GIVEN EXERCISE 1:
In the Databricks glossary, what is the Amazon term for blob storage?
GIVEN EXERCISE 2:
Copy out the stretch of the Databricks glossary from "# DBA to Databricks" through "than continuous streams." word for word.

TEXT PROVIDED:
■ ■ ■ ■ ■ ■ ■

# DBA to Databricks

# Glossary

## Glossary of Terms associated with databricks

**ADLS2** - Azure Data Lake Storage Gen2; hierarchical namespace–enabled blob storage used for analytics.  
**autoloader** - Databricks feature that incrementally ingests new files from a cloud storage path.  
**autoscaling** - automatic resizing of cluster worker count based on workload demand.  
**Azure Key Vault** - Azure-managed secret store used for storing credentials, keys, and SAS tokens for DBX access.  
**Azure Managed Identity** - Identity assigned to a DBX resource to securely access Azure services without secrets.  
**barcode** - internal Databricks deployment identifier for clusters, notebooks, and jobs.  
**batch processing** - processing data in grouped chunks rather than continuous streams.  
**blob storage** - Azure term for inexpensive storage of any type of file. Amazon term is S3  
**bronze layer** - raw ingestion layer in the medallion architecture; contains minimally processed source data.  
**catalog** - top-level container in Unity Catalog that organizes schemas and tables.  
**checkpoint** - directory used by Structured Streaming and Autoloader to track state for incremental processing.  
**cluster mode** - controls how local vs remote driver processes run (single-node, standard, high-concurrency).  
**cluster policies** - governance rules that restrict cluster configurations that users are allowed to create.  
**cloudFiles** - Autoloader's file discovery mechanism API for streaming ingestion.  
**compute plane** - where the VM nodes actually run—notebooks, jobs, worker tasks, shuffle operations.  
**concurrency** - number of simultaneous queries a cluster can process; high-concurrency clusters optimize this.

■ ■ ■ ■ ■ ■ ■

EXCERPTED RECORDS:

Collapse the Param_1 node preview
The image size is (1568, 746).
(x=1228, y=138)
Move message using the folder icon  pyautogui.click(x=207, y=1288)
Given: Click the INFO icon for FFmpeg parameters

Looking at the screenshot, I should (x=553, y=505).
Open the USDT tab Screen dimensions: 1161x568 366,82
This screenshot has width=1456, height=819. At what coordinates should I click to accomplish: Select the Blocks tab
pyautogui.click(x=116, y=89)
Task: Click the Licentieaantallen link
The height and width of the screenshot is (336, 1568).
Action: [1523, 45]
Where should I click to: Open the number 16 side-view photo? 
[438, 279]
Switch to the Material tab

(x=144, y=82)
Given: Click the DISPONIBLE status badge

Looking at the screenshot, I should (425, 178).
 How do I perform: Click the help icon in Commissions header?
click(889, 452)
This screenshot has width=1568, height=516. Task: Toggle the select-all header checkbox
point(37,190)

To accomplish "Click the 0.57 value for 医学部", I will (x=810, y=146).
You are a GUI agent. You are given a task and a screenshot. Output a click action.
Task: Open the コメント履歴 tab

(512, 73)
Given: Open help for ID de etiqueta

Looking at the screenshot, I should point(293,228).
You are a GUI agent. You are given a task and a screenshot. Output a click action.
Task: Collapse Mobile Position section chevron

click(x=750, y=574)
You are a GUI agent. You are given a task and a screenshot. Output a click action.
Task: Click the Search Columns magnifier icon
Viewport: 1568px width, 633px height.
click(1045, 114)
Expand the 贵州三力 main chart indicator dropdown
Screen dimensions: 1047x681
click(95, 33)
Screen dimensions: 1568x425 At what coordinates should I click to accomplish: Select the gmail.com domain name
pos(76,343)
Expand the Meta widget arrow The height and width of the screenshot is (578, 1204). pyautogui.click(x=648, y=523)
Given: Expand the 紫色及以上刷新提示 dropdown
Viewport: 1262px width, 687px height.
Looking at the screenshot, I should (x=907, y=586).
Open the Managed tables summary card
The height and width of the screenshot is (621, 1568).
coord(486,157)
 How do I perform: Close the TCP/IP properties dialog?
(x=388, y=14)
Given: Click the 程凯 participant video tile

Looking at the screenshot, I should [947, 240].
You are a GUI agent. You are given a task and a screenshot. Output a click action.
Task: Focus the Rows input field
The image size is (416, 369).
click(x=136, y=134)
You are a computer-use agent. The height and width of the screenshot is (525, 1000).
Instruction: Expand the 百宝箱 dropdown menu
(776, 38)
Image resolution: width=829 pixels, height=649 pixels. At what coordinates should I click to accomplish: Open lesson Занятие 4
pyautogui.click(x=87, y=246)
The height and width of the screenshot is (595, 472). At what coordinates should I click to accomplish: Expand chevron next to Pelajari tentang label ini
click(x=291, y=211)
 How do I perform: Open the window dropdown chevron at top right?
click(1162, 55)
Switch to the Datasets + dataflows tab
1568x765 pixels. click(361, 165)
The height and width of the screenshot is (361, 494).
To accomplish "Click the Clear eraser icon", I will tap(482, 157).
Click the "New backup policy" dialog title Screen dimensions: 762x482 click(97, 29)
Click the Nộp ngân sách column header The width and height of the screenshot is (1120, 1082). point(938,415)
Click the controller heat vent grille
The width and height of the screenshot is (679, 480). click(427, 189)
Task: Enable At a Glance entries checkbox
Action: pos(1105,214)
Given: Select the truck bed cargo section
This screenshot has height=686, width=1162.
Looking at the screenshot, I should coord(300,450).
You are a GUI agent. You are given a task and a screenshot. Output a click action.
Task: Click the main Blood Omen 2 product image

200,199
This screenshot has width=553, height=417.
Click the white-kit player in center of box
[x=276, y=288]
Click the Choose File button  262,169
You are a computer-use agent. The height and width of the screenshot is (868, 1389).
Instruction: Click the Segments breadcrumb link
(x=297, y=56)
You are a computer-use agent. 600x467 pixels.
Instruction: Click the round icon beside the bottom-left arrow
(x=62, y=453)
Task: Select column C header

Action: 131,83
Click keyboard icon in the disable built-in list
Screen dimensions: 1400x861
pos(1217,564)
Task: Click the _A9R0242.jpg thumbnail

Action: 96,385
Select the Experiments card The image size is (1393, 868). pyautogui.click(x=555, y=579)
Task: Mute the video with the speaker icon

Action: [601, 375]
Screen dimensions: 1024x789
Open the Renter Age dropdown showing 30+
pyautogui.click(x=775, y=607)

■ ■ ■ ■ ■ ■ ■

EXERCISE ANSWER 1:
S3

EXERCISE ANSWER 2:
# DBA to Databricks

# Glossary

## Glossary of Terms associated with databricks

**ADLS2** - Azure Data Lake Storage Gen2; hierarchical namespace–enabled blob storage used for analytics.  
**autoloader** - Databricks feature that incrementally ingests new files from a cloud storage path.  
**autoscaling** - automatic resizing of cluster worker count based on workload demand.  
**Azure Key Vault** - Azure-managed secret store used for storing credentials, keys, and SAS tokens for DBX access.  
**Azure Managed Identity** - Identity assigned to a DBX resource to securely access Azure services without secrets.  
**barcode** - internal Databricks deployment identifier for clusters, notebooks, and jobs.  
**batch processing** - processing data in grouped chunks rather than continuous streams.